山口大学の新学部構想に思う

山口大が新学部構想 英語力と科学知識習得 : 山口 : 地域 : YOMIURI ONLINE(読売新聞)

山口大は27日、2015年度に新たな学部を設置するなどの大学改革構想を発表した。新学部は、高い英語力や科学技術の知識を習得する「国際総合科学部」(仮称)で、来年末にも設置の可否が決まる見通し。大学院の研究科統合も掲げ、「理系に強い国際的な人材」を育成して他大学との差別化を目指すという。

  山口大学は、人文学部、教育学部、経済学部、理学部、医学部、工学部、農学部、共同獣医学部の8学部と10研究科からなる、比較的大規模な総合大学です。そんな中、新たな学部「国際総合科学部」(仮称)を設置する予定だそうです。

新学部の定員は1学年100人で、人文社会系の学部の定員を削減して割り当てる。

とあることから、人文学部、教育学部、経済学部の規模が縮小するという理系シフトでしょうか。国立大学は国費が投入されていることもあり、どうしても理系偏重になりがちですが、文系の扱いをどのようにしていくかは引き続き考えていかないといけないのでしょう。また、専任教員も人文学部、教育学部、経済学部から引っ張ってくるだけでは対応できないでしょうから、純増員か理系学部からの移動という形になるのでしょうか。
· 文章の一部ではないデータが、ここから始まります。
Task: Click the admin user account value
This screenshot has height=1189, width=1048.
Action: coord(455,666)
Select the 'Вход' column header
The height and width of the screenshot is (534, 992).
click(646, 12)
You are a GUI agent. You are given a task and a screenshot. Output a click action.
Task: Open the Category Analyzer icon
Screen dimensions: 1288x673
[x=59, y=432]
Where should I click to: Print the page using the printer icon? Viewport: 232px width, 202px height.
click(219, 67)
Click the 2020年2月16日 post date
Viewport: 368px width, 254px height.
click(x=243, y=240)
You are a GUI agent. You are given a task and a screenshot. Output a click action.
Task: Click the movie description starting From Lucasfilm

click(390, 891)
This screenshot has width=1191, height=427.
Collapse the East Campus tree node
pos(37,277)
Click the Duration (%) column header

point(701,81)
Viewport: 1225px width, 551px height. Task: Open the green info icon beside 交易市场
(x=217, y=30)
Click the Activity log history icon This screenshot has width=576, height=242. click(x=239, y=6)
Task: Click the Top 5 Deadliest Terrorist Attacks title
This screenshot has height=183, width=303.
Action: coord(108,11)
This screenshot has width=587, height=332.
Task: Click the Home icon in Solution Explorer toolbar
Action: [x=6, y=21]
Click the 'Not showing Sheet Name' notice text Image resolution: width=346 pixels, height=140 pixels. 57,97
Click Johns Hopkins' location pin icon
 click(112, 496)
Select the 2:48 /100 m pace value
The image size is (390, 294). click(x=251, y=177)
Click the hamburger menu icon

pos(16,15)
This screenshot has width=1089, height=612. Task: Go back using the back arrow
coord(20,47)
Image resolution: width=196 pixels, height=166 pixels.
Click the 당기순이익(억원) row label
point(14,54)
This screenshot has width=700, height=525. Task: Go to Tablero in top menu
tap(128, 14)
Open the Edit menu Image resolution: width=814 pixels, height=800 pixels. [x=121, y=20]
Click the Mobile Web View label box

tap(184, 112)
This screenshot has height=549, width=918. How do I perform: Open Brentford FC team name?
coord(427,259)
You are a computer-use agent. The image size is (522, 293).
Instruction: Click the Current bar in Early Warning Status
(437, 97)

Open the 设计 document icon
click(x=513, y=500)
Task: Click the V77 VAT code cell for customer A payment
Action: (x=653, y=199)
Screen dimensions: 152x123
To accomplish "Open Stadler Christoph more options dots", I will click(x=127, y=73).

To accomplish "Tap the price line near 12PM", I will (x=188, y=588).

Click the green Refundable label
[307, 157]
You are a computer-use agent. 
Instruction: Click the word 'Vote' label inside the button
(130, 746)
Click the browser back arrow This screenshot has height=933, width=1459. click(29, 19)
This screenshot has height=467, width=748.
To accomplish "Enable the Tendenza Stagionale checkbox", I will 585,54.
 学部新設の場合は、その人材養成目的や出口ニーズが重要視されます。山口大学の場合、平成23年度は学部卒業者の6割程度が就職しているようです。県内就職者数などのデータは見つけられませんでしたが、「国際総合科学」という学問分野や身につけられる能力にどの程度想定する出口(就職先)のニーズがあるのかがポイントでしょう。

 あるいはCOC事業に落選したため別の方向性を取ったとも考えられますが、COC事業結果が8月に出てこのタイミングでの新学部のプレスリリースということは、平行して検討されていたと考えた方が自然です。COC事業と「国際総合科学部」(仮称)は方向性が別のようにも思えますが、両取りを考えていたということでしょうか。それほど改革体力に自信があったということなのでしょうね。

 なんにせよ、来年度末の設置決定までに、文部科学省との盛大な意見交換が繰り返し行われることでしょう。外部資金の入らない教養系(?)組織の新設は相当大変だと思いますが、頑張ってほしいものです。